Chapter 6

Chapter 6 — Window Functions

Window functions are the single most powerful upgrade between "knows SQL" and "writes professional SQL." They let you perform calculations across a set of related rows without collapsing them into a single output row the way GROUP BY does.

With a window function you can answer questions like: "What is each order's value and the running total up to that order?" or "Which book ranked #1 in sales within each genre this month?" — in a single query, without self-joins or subqueries.

MySQL version: Window functions require MySQL 8.0+. They are evaluated after WHERE and GROUP BY but before ORDER BY and LIMIT — which is why you cannot filter on a window function result in a WHERE clause directly. Use a CTE or subquery to wrap and filter.

1. The OVER() Clause — Anatomy

Every window function is a regular function followed by OVER(). What's inside OVER defines the "window" — which rows the function looks at when computing its result for the current row.

RANK() OVER ( PARTITION BY genre_id ← reset the window per group (optional) ORDER BY units_sold DESC ← sort within the window (often required) ROWS BETWEEN UNBOUNDED PRECEDING AND CURRENT ROW ← frame: which rows count (optional) )

PARTITION BY — splits rows into independent groups (like GROUP BY, but rows are kept).
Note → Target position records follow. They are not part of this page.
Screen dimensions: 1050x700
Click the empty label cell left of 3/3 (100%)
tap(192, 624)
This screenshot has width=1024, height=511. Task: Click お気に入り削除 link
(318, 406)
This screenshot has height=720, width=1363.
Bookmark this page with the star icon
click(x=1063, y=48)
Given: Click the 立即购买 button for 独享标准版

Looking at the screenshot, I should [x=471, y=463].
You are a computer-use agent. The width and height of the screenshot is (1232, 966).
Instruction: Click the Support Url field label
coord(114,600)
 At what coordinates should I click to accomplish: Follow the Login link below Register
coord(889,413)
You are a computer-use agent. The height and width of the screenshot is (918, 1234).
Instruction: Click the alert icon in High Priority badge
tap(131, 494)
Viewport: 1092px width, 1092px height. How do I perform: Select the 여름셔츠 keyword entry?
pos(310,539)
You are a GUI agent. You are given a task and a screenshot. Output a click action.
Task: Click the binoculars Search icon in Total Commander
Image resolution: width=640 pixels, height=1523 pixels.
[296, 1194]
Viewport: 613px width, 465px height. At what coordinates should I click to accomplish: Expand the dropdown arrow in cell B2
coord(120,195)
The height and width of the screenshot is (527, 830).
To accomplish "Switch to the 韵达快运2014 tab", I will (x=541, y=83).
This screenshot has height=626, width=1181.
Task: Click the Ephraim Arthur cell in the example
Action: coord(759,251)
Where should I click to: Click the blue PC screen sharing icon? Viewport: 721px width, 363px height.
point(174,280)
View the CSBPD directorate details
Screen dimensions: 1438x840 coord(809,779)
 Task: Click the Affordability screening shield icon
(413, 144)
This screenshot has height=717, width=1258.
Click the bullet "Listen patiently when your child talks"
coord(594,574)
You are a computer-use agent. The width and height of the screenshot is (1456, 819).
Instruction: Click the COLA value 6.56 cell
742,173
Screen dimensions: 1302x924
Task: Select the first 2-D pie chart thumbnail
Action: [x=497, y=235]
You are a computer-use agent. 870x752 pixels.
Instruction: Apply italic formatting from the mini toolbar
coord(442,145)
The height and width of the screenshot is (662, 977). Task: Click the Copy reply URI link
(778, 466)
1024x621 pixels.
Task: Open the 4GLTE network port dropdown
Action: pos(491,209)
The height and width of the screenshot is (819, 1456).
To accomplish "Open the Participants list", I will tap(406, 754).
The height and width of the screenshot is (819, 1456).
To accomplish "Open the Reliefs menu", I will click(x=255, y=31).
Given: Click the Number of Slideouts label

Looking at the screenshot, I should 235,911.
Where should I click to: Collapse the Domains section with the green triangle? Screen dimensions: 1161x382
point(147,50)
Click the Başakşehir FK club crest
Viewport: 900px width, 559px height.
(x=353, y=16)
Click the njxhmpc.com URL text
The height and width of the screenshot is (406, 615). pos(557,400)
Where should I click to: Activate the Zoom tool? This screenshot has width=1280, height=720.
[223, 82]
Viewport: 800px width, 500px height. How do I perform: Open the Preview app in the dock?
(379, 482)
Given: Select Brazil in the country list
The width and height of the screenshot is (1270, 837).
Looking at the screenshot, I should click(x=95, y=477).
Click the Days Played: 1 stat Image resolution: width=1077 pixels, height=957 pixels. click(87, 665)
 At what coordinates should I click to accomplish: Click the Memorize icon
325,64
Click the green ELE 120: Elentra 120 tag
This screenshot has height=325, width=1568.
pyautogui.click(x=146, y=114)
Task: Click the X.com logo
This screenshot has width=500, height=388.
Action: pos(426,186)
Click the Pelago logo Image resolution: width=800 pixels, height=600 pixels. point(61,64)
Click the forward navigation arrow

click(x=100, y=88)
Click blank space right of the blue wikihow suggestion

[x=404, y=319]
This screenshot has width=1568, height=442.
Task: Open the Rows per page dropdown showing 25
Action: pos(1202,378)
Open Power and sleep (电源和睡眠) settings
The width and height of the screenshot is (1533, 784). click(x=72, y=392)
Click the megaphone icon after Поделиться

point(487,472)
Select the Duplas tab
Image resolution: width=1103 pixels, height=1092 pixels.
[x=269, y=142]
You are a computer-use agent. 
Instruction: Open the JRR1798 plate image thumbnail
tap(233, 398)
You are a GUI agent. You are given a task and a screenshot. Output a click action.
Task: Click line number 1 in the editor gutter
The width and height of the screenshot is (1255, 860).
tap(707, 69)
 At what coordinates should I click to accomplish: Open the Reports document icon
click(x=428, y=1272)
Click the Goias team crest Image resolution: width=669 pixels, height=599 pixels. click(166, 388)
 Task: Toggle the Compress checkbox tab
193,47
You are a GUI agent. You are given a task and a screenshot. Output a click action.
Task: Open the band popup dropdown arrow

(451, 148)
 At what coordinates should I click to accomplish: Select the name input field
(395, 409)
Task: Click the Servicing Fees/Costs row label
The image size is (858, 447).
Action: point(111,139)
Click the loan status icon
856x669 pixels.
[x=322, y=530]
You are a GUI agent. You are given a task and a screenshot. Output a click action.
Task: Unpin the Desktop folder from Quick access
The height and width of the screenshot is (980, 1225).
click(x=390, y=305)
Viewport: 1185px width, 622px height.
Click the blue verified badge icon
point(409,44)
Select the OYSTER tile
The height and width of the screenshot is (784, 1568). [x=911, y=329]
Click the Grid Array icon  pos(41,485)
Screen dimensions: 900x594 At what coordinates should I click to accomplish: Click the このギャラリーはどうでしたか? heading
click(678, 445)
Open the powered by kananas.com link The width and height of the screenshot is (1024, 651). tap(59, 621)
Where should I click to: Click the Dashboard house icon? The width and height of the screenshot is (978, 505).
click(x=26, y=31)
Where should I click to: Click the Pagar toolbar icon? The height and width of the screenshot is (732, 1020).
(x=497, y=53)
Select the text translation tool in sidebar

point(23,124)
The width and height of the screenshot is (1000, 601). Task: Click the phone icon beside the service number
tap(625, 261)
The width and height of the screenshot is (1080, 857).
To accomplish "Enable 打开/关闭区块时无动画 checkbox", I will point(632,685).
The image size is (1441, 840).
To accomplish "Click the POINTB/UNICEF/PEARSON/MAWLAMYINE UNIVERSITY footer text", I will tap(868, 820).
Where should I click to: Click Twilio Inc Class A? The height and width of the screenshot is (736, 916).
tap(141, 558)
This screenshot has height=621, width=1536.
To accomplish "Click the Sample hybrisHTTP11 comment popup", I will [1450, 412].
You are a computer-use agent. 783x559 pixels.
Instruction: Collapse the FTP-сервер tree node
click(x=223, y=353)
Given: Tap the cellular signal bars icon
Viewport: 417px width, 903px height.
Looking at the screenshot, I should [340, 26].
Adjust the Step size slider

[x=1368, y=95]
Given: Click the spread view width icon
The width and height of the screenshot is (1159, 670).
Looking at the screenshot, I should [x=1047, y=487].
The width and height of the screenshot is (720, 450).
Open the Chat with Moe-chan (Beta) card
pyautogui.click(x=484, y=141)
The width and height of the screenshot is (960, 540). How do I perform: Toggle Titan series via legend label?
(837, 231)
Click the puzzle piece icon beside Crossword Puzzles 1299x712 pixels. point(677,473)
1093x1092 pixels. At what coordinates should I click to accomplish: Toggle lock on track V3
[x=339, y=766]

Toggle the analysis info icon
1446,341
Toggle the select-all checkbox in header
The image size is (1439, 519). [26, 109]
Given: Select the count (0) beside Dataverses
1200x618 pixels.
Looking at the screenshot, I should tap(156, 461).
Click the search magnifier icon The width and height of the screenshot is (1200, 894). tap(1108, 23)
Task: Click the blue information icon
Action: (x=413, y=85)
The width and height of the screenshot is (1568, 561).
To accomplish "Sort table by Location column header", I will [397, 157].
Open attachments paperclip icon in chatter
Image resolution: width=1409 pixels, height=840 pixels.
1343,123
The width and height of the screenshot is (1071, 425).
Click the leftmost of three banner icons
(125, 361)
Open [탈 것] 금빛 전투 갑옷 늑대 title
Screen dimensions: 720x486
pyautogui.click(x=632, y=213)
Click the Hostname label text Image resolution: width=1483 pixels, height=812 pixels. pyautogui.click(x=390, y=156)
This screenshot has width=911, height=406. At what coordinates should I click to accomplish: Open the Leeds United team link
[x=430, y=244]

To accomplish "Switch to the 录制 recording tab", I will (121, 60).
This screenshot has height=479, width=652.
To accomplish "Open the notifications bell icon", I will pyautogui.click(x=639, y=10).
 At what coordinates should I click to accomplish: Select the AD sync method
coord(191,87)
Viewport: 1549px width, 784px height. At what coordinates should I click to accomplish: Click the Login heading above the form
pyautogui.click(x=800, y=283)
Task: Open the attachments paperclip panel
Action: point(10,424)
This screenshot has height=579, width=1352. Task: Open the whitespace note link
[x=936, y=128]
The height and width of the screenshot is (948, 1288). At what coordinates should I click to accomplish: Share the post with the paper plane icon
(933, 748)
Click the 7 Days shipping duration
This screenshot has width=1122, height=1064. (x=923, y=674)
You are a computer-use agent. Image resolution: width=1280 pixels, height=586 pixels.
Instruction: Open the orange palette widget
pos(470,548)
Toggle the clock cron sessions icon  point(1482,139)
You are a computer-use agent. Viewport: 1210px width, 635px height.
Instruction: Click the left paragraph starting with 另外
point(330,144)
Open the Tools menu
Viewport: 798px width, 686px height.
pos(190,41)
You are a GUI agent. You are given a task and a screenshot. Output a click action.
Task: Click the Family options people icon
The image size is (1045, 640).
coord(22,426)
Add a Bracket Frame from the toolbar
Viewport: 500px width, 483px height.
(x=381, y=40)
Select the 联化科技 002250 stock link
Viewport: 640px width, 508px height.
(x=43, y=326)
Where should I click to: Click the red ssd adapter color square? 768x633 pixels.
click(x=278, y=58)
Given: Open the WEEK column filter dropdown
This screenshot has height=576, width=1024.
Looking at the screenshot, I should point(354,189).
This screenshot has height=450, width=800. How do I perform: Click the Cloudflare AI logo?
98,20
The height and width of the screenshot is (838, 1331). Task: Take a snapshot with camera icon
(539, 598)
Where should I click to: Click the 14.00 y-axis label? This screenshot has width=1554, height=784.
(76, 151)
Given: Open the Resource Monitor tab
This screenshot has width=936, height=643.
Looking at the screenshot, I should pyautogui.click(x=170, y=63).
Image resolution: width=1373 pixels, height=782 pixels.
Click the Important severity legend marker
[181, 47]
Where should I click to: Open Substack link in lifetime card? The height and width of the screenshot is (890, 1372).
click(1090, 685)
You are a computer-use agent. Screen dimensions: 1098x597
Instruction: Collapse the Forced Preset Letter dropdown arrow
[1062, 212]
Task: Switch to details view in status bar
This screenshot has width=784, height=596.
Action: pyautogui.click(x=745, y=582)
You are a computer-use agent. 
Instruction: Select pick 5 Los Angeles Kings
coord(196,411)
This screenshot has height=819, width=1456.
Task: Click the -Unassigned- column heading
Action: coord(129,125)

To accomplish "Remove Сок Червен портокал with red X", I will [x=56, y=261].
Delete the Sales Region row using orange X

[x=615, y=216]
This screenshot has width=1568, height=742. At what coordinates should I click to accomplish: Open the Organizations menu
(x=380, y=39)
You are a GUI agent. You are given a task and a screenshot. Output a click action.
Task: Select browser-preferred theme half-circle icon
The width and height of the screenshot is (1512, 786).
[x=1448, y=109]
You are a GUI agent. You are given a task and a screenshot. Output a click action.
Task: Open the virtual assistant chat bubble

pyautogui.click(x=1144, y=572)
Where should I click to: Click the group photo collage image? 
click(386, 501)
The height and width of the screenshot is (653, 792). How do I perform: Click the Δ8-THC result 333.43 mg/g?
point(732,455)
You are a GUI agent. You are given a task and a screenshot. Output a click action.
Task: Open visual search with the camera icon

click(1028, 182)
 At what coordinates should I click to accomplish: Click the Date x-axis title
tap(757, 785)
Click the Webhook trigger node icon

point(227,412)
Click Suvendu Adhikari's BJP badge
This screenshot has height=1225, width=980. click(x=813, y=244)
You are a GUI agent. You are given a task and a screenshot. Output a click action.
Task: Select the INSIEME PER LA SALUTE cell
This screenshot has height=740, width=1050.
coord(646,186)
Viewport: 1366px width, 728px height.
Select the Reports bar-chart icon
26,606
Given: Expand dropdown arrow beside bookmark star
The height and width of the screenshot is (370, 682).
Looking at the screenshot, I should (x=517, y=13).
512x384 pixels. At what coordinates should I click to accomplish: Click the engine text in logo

Omit to treat the whole result set as one window.
ORDER BY — defines row order inside each partition. Required for ranking and navigation functions; optional for pure aggregates.
Frame clause — narrows which rows within the partition are included. Defaults to RANGE BETWEEN UNBOUNDED PRECEDING AND CURRENT ROW when ORDER BY is present.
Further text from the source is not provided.